It was, however, a small triumph. The president faces significant hurdles in his effort to finesse the ISG report and the get-out-of-Iraq-now Democrats. Bush's plan is twofold. First, while praising the ISG report, he's already begun rejecting parts he doesn't like, while other parts he'll probably just ignore. Second, to quell Democratic (and media) opposition, he'll invoke the ISG's plea for bipartisanship and its support for "success" in Iraq.

Bush would no doubt have preferred to dismiss the report flatly, perhaps even contemptuously. He came to Washington six years ago with a strong desire to thumb his nose at the mandarins of the Washington establishment. And the ISG is a perfect embodiment of that establishment both in who's on it and the type of advice it's offering. But given his political weakness and the unpopularity of the war in Iraq, Bush doesn't have the option of snubbing the ISG.

Still, the private scorn among Bush aides for the ISG was hard to disguise. One administration official said a line in Eliot Cohen's

analysis of the ISG report in the Wall Street Journal captured his view. "A fatuous process yields, necessarily, fatuous results," wrote Cohen, a military expert at Johns Hopkins University's School of Advanced International Studies.

Fatuous or not, the ISG's recommendations were typical of Washington's elite class of former officials. The ISG's ten members showed a utopian faith in diplomacy and negotiations, plus a fondness for regional conferences, especially dealing with the Middle East. They suggested, subtly but surely, that the Israeli-Palestinian problem is somehow relevant to fixing what's wrong in Iraq and should be dealt with as one of the first orders of business. And, as Washington elites always do, they favored bipartisanship and a consensus approach. In fact, ISG members were downright self-congratulatory in talking about how well they got along with each other, in contrast to the partisanship that otherwise prevails in Washington.

The conceit of the panel was that Washington's wise men would bail out an unsophisticated president from the consequences of his reckless intervention in Iraq that many of them, Baker included, opposed from the start. A further conceit was that a collection of old Washington hands, regardless of their specific qualifications, invariably knows better.
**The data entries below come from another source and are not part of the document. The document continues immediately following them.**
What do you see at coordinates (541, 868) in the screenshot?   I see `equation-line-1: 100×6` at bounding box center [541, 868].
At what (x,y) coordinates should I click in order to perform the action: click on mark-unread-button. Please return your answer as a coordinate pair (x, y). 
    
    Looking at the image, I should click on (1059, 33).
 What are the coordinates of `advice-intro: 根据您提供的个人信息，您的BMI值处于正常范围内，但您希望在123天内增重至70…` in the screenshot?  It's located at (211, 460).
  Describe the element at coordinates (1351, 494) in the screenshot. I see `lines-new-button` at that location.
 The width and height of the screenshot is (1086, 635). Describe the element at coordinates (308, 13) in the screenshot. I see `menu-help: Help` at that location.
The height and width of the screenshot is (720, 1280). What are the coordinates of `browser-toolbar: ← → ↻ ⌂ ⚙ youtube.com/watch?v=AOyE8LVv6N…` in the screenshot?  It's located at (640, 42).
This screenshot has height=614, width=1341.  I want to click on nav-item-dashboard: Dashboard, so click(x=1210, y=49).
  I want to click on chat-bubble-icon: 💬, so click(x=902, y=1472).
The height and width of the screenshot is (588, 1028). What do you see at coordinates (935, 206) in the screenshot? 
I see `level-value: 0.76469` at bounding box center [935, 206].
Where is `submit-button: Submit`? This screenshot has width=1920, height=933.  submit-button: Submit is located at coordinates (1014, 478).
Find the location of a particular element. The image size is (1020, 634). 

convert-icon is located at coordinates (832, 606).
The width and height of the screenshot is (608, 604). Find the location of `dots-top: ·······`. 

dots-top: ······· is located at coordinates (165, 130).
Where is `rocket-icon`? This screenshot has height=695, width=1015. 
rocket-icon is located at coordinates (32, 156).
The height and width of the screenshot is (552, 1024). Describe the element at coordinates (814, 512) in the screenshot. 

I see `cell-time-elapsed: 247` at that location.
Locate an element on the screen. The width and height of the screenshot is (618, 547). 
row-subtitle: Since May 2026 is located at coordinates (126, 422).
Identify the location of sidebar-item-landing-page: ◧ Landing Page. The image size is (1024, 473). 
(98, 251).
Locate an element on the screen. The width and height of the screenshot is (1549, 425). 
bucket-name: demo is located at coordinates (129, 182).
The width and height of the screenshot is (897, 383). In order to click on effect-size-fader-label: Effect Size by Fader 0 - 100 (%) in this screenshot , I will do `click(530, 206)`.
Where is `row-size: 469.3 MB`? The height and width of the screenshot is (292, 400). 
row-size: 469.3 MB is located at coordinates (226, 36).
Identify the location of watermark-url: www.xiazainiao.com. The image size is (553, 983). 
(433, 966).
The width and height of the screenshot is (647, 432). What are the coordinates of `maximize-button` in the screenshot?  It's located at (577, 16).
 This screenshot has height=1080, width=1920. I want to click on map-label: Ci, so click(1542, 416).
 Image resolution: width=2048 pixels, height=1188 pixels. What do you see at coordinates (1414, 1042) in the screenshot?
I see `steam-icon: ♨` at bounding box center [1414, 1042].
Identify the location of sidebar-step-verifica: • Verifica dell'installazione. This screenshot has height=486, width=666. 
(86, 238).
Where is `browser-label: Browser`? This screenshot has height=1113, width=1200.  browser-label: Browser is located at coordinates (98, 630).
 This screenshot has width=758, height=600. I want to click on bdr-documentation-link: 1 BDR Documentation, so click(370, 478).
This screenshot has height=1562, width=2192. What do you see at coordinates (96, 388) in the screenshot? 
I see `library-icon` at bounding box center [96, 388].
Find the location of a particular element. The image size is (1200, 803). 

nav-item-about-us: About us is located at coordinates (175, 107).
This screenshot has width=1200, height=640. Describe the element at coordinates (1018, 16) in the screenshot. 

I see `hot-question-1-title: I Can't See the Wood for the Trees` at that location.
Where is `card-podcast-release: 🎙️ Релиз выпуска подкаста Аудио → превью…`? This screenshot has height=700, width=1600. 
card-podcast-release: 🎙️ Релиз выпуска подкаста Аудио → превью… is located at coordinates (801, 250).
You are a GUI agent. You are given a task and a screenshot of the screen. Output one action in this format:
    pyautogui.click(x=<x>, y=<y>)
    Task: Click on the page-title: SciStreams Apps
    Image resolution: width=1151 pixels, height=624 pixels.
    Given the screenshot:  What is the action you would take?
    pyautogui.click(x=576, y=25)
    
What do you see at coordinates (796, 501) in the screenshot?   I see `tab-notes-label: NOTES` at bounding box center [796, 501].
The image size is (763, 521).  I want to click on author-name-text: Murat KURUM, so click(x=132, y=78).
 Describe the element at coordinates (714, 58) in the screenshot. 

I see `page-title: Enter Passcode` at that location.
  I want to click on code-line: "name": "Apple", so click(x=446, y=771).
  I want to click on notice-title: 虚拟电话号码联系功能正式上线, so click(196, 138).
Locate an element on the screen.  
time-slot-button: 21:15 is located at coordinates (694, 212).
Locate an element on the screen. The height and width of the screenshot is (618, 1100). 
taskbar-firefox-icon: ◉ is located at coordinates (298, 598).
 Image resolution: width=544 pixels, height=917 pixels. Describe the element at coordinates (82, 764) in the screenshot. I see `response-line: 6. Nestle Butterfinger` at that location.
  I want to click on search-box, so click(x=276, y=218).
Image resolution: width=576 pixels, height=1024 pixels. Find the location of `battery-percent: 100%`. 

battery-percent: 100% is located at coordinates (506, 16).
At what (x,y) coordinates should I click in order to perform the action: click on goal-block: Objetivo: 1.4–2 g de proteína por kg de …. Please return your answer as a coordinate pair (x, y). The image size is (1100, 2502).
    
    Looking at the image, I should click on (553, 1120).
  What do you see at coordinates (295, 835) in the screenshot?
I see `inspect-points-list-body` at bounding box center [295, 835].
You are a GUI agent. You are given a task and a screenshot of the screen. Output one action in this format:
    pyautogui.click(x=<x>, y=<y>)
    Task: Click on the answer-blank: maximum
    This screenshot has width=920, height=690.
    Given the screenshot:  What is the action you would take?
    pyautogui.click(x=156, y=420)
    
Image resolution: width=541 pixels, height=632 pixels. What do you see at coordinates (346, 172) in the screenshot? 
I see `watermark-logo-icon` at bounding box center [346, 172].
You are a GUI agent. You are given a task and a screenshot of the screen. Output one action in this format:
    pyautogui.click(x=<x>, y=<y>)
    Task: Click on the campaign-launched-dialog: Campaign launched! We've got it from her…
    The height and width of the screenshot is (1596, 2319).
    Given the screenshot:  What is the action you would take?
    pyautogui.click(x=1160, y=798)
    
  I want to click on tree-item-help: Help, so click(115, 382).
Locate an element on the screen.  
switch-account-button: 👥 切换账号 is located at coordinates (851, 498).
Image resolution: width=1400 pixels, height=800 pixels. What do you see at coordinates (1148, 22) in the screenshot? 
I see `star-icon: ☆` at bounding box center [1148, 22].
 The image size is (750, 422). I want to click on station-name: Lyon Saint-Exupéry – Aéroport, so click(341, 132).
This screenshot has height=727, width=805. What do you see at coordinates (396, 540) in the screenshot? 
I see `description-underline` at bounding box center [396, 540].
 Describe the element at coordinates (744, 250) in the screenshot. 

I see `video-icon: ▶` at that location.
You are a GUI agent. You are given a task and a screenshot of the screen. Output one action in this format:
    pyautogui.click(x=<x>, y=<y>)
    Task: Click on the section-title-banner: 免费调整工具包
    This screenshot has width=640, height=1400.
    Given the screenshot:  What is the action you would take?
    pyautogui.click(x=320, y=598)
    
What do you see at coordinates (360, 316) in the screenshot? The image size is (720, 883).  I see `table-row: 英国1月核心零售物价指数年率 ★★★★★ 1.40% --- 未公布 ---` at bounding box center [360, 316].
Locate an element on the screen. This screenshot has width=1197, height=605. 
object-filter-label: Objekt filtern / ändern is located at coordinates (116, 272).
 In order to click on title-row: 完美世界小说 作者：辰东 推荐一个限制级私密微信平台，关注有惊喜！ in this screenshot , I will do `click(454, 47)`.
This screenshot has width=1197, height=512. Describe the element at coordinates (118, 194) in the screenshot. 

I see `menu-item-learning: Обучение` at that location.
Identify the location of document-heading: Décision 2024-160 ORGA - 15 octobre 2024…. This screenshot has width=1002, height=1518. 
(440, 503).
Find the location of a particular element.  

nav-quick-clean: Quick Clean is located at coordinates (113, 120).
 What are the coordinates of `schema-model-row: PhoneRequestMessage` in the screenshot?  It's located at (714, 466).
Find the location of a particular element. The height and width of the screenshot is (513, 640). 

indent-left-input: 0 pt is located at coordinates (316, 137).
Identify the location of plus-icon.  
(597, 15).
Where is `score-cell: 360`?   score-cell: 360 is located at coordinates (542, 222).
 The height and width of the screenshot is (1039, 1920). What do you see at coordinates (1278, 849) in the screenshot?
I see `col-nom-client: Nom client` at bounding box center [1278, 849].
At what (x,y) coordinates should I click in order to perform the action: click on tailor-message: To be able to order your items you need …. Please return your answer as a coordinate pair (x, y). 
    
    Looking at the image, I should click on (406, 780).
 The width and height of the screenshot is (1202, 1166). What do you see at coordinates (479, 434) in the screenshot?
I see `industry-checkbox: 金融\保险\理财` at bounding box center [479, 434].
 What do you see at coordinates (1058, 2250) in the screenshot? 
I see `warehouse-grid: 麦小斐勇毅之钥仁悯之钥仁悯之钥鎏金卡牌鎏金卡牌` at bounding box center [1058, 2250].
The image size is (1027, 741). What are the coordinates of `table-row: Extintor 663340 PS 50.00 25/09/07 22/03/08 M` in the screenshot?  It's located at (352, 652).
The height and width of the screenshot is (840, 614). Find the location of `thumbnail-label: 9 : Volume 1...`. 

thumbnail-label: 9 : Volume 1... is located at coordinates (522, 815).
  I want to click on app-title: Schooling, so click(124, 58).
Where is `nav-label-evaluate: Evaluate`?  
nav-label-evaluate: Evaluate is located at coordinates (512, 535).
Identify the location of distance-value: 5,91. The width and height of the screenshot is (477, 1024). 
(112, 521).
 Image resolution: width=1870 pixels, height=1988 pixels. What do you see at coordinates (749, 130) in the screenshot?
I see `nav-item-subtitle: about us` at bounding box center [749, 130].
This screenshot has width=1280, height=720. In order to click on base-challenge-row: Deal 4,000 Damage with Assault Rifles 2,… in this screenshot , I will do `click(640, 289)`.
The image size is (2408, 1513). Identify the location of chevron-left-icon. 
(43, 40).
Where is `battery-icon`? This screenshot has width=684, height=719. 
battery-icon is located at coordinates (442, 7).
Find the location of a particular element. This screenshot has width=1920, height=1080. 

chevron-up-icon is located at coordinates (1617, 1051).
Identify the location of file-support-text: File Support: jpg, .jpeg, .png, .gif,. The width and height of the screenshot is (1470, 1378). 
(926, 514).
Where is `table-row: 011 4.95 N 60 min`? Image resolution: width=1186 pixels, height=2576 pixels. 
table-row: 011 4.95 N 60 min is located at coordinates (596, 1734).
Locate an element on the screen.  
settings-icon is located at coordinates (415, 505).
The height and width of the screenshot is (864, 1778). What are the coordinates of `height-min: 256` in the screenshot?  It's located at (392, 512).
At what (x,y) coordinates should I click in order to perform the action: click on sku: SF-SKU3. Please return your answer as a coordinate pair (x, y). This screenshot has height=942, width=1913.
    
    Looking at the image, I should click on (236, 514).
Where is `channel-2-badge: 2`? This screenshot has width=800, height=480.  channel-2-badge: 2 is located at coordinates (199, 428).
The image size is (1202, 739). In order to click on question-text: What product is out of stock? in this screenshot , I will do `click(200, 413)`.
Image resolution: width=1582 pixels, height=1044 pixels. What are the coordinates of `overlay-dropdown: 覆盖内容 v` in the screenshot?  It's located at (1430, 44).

In a sense, the ISG report was payback. The group embraced the conventional wisdom in Washington that Bush has so often rebelled against. The emphasis of his foreign and national security policy on spreading democracy clashed with the establishment's yearning for stability. Thus it's not surprising the ISG report never cites "democracy" as a goal. But "stability" or a "stable" Iraq as an objective is cited more than 30 times.